Avelina trabaja ahora con Marta, pediatra e investigadora en el Centro de Investigação em Saúde de Manhiça (CISM), en Mozambique. Avelina, como antes de mí, es quien cuida de ella. Hace unos días, quedé en llamar a Marta cuando estuvieran juntas. Esta vez, cuando el teléfono ha mostrado su imagen, Avelina ha mirado directamente a la pantalla, riendo y haciendo palmas. Ha vuelto a trenzarse el pelo y vestía una camisa de flores rosas y una rebeca gris. Después de los primeros saludos, le he preguntado cómo estaba. Y, sin dudarlo, me ha respondido que todo estaba bien. Me ha contado que su sobrina Beatrice se fue a Sudáfrica para trabajar, pero que Carlota sigue con ella. Como sus tres nietos. Todos están bien, me ha repetido. Pero parecía que me costaba creérmelo y he insistido: «¿Y cómo está la situación en Manhiça, Avelina?». Ha sonreído y me ha dicho de nuevo, con la misma naturalidad y firmeza, que todo estaba bien. Sea cual sea el problema, parece que Avelina solo entiende el idioma del coraje y la paciencia. Desde que la conocí, siempre ha sido de este modo. A continuación, ha sido ella la que me ha preguntado cómo estamos por aquí en España. Le he respondido que bien, tratando de emular su convicción, y con la misma emoción contenida que me inunda siempre que hablo con ella. Tras unos segundos en los que me ha observado con atención, nos hemos despedido tirando besos a través de la cámara, deseando que las cosas sigan bien y volvamos a hablar en breve.

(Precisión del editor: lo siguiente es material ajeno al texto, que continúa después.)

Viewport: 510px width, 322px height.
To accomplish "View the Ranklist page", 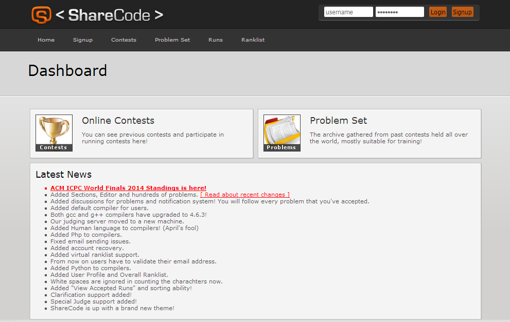I will 253,40.
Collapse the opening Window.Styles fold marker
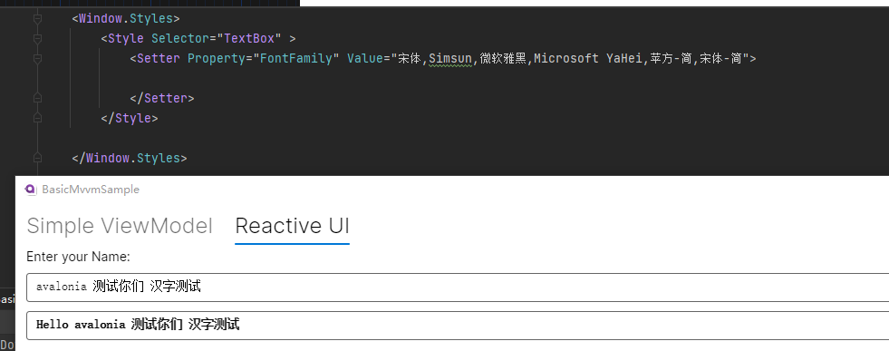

Avelina es una mujer irrepetible, aunque no única. Existen muchas otras que, durante la pandemia, han tenido que volver a cargar sobre sus hombros, como si el propio Atlas se hubiera reencarnado en ellas, el peso de este mundo. Sin embargo, hará falta mucho más que una pandemia para doblegar a Avelina. Para vencer a tantas otras mujeres que son como ella.
Foto: Avelina, hace unas semanas en Manhiça, junto a dos de sus nietos.